1ヶ月ほど前になるだろうか、僕の事務所に、公明新聞の記者からカーラ・ブレイに関する問い合わせの電話があった。「カーラ・ブレイについて、ぜひ文化欄で紹介をしたいのだが、評論的な文章でなく、カーラの人柄に触れるような文章を書いてもらえる人を探しているので、どなたかご存知だったら教えて欲しい」との事。それならば・・・という事で、長年彼女と仕事をしてきた僕が原稿を書かせてもらった。
 今回、このHPにおいても、その原稿の全文を紹介しようと思う。(新聞紙上には3月14日掲載)
「カーラ・ブレイと私」      鯉沼利成

 長く音楽の仕事に携わっている私は、今までに数えきれない程たくさんの音楽家と出会ってきました。カーラ・ブレイという音楽家は、その中で、何度も一緒に仕事をしたいなと私に思わせる音楽家のうちの一人です。
 彼女は一般的にジャズの音楽家として認識されていますが、私は彼女の事を、ジャンルにとらわれず、いつも新しく個性的な音楽を目指す音楽家として考えており、実際アルバムごとに全く違うアプローチの作品を作る稀有な音楽家なのです。以前私が企画制作していた「Tokyo Music Joy」という音楽祭に、彼女が二度も出演しているのも、この音楽祭のポリシーである、ジャンルや時代を超えた世界のよい音楽を紹介するという事と、彼女の音楽性とが共感し合えたからだと思っています。

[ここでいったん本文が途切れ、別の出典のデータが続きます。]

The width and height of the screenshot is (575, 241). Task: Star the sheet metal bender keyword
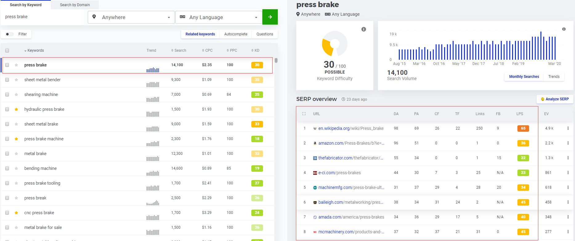[16, 80]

 一緒に仕事をする事で見えてくる彼女は、非常に真面目で、そして愉快なところのある人です。初めて一緒に仕事をした84年には、コンサートの第一部が終わると、「曲のアレンジを手直ししたいので、休憩時間を30分に延長して欲しい」と言ってきました。自分が納得するまで決して妥協を許さないその音楽への姿勢に、非常に感心したのは言うまでもありません。また、3月25日にすみだトリフォニ―ホールで行うコンサートに関しては、リハーサルが大変なので、普段やりなれているイギリスのミュージシャンを一緒に呼んだらどうかという私の提案に、「日本で行うコンサートだから日本のミュージシャンと一緒にやりたい。そして、そのミュージシャン全員の名前を教えて欲しい。リハーサルの時にはちゃんと名前を呼んでコミュニケーションを取りたいから。」と言うのです。素晴らしい音楽というものは、音楽家同士のコミュニケーションから生まれるもので、決して譜面から生まれるものではないという事をきっちりと分かっている人なのだと、私は非常に嬉しく思いました。そしてさらに、彼女はそこに集まるお客さんとの間にも、より良い心の通じ合いを願って、あらかじめ曲の説明を書き送ってくれたのです。例えば、「コパトーン」という曲は、その譜面を見て説明するなら、通常は「6/4拍子のラテン的なコンガのリズムにのって終始します。G9thの重要なモティーフをベースが弾きだし、ピアノが引き継ぎます。次にチェロの半音下降のフレーズがあり、その後フルートが動きのある短いモティーフを吹きます。クラリネットの合いの手のあと、意味ありげなヴァイオリン・・・」といった感じになるのでしょうが、彼女流のユーモアでは、次の様な楽しいストーリーになるのです。「ストレスの溜まったチェロとその奥さんのヴァイオリンが、プエルトリコに休暇旅行へと出かけました。明るい日差しの下、リラックスしたチェロは綺麗なフルートと出会い、たちまち恋に落ちてしまいます。チェロだけでなく、お金持ちのビジネスマンのクラリネットまでもがフルートに夢中。それを見たヴァイオリンは、焼きもちを焼きますが、じっと我慢をしています。でも、最後になって後悔したチェロは家へ帰っていくのです。南国生活の雰囲気は、ピアノとベース、ドラムが表現しています。」
 彼女は自分の音楽について、自由な発想のもと作曲をしてこられたのはまともな音楽教育を受けてこなかったからだと言っています。これは亡き武満徹さんも同じような事を私に言っていました。その事こそが、独自の表現方法を持つ個性にあふれる魅力的な音楽の世界が生まれた理由でもあるのでしょう。人類が新世紀を迎える来年に、彼女とはまた何か新しいことをやろうという話になっています。彼女と一緒に仕事をする時、音楽を通して、常に新しい出会いと発見があります。そしてそれが、私にとって大きな喜びとなり、新たな発想を生み出す力となってきたのだと思っています。